Animándose, la joven le rogó:

—Haga que se lleven los niños al campo; temo que se contagien —y pasó a describir someramente las manifestaciones del mal.

—Saldrá adelante —le aseguró él, pensando en cómo revertir el daño que la enfermedad ya había hecho a su sistema nervioso. Detestaba las sangrías, pero necesitaba observar el color y el grosor de la sangre.

Sin pensar en lo que pudiera decirse, hizo lo que había querido hacer desde el día en que la encontró atada como un animal a la cama: apartó los cabellos de la frente que ardía, pidió a Belarmina un paño húmedo y se lo pasó por rostro, cuello y brazos; tomó después sus manos y con delicadeza, pues debía tener doloridos los nervios, se las limpió como lo haría con un niño. Ayudó a enderezarla y el hermano Hansen le dio de beber.

—Hay que mandar por agua de Saldán —dijo a la mujer, que asentía entre sollozos.

La joven se estaba dejando morir; ya la había visto en ese estado de indiferencia hacia su cuerpo y sus males cuando había perdido el hijo. «¡Cuando le mataron a su hijo!», reconoció con un grito interior: alguna vez había que decirlo.

Comprendió que necesitaba encontrar un motivo para que ella deseara vivir. En Santa Olalla, fue la alusión que hizo a la hermana Sofronia y al estudio de las hierbas, pero intuía que ya de hierbas sabía casi cuanto quería saber, y eso no le depararía un pretexto que congregara las fuerzas espirituales y corporales para oponerse a la enfermedad.

Con disgusto, pidió a su ayudante que preparara las cosas para hacerle una pequeña sangría.

Ella dio un gran suspiro. «Me condenaré… —murmuró, y después—: Es muy larga la Eternidad». Y volvió a pedir por don Esteban.

Afuera se oyó un grito lastimoso. Era uno de los huérfanos a quien apartaron con firmeza de la puerta.

Se volvió hacia ella y le echó en cara:

—Un niño ha llorado porque la necesita. Nadie más puede consolarlo, nadie lo criará como usted. Si muere en esta pieza, él sentirá por el resto de su vida la falta de una madre. Perder dos veces a una madre es demasiado para un niño.

Los ojos, bajo los párpados, temblaron. Vio que sus labios se entreabrían como si quisiera decir algo. Vio que su mano se aferraba a la manta como si quisiera amarrarse a la tierra.

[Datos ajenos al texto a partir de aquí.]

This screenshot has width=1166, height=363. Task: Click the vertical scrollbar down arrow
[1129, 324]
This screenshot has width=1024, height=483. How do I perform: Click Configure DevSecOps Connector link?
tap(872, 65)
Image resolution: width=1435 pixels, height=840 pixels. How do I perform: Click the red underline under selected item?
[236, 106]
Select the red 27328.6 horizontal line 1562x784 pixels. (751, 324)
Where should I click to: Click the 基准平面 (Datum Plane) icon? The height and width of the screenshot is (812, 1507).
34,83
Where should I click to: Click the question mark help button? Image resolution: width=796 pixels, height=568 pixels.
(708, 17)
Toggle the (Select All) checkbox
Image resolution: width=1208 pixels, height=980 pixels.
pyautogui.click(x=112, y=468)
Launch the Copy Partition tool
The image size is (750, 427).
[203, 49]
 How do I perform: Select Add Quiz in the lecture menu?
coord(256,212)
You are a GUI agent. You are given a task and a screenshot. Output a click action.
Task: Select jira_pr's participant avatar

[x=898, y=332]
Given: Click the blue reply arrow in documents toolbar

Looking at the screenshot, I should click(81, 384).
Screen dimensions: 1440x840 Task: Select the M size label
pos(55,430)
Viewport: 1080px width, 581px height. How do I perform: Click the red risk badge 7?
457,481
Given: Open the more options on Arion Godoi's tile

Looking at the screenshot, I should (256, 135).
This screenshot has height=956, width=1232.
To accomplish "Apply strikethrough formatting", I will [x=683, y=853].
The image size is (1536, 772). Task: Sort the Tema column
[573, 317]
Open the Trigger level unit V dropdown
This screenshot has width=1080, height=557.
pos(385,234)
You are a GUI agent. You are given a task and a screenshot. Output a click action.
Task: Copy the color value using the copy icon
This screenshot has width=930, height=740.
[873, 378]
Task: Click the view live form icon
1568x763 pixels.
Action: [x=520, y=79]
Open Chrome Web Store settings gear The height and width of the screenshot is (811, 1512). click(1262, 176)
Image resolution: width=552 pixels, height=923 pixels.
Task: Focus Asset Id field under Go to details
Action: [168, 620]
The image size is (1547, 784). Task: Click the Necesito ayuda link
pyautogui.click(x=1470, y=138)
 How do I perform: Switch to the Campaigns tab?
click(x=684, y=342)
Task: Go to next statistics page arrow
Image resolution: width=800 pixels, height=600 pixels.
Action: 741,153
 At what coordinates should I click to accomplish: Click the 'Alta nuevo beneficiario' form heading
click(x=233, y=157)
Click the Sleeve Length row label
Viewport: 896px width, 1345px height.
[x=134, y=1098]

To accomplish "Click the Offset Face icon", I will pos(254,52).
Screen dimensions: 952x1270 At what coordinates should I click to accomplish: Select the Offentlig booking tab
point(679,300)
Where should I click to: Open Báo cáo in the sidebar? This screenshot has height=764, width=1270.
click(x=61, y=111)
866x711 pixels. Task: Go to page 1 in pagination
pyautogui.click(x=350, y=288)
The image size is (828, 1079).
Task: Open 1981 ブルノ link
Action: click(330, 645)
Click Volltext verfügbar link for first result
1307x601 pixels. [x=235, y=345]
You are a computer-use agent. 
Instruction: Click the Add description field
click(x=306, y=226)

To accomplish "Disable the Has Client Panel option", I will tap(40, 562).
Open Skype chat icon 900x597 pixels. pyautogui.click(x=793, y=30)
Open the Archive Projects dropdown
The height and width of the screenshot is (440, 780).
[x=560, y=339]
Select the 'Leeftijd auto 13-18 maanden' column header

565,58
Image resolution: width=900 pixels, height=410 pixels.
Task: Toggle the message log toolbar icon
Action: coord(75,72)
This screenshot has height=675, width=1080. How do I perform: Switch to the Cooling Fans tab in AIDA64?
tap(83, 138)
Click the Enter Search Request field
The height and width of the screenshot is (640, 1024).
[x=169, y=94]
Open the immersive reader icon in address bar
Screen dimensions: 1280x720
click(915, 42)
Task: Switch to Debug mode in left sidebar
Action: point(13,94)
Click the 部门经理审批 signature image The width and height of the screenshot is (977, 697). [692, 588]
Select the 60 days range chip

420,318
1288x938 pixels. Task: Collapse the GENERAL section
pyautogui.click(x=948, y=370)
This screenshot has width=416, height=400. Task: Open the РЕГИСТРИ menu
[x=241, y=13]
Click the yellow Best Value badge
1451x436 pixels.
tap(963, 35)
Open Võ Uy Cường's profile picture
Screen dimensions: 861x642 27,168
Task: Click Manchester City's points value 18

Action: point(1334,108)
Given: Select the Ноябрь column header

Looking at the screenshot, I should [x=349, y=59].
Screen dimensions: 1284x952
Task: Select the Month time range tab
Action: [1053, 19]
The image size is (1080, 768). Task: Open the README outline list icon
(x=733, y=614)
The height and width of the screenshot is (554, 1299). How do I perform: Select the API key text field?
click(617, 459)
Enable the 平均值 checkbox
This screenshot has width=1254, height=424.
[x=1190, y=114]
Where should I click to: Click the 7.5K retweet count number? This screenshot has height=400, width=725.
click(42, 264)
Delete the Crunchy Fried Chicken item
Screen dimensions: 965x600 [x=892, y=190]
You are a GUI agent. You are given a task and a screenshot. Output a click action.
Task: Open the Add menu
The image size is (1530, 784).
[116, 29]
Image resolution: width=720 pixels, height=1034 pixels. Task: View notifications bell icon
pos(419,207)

Él se acercó a la consola a buscar nuevamente agua, y entonces, en un segundo, todas sus sospechas se confirmaron. Ya no tendría que seguir pensando en la pregunta clave, la que haría hablar a Isaías y desenredaría el enigma.

Temblando, puso la mano sobre unos libros muy antiguos que estaban casi escondidos bajo un manojo de romero. Eran los textos perdidos, el Anazarbeo, el Laguna, el Kratevas…

Con la vista nublada, levantó el de arriba y, a la luz de las velas que iluminaban la patética imagen del Cristo del Chavalongo, vio sobre las tapas de cuero envejecido, de un ocre macilento, unas manchas de cera azul. Sus dedos perdieron fuerza y el libro cayó al suelo. Temblando, se volvió hacia el hermano Hansen.

—Vaya hasta la botica y traiga romaza colorada; tendremos que corregirle la sangre —le ordenó.

Luego arrimó un banco al lecho y tomando el pulso de la enferma, le preguntó en voz baja:

—¿Cuánto hace que no se confiesa?

Ella le volvió la espalda.

—Mucho tiempo.

—Es imperativo hacerlo ahora.

—¡Ah —se burló la joven—; es usted más sacerdote que médico!

—Hablemos en latín —la urgió, desesperado.

Ella siguió mirando la pared y de pronto, trabajosamente, con grandes espacios en blanco, con enormes silencios, comenzó sus confesiones.

Lo primero que dijo lo desconcertó, hasta que reconoció las palabras de San Agustín: «¿Qué tengo, pues, que ver yo con los hombres, para que oigan mis confesiones, como si hubiesen de curar ellos todas mis dolencias?».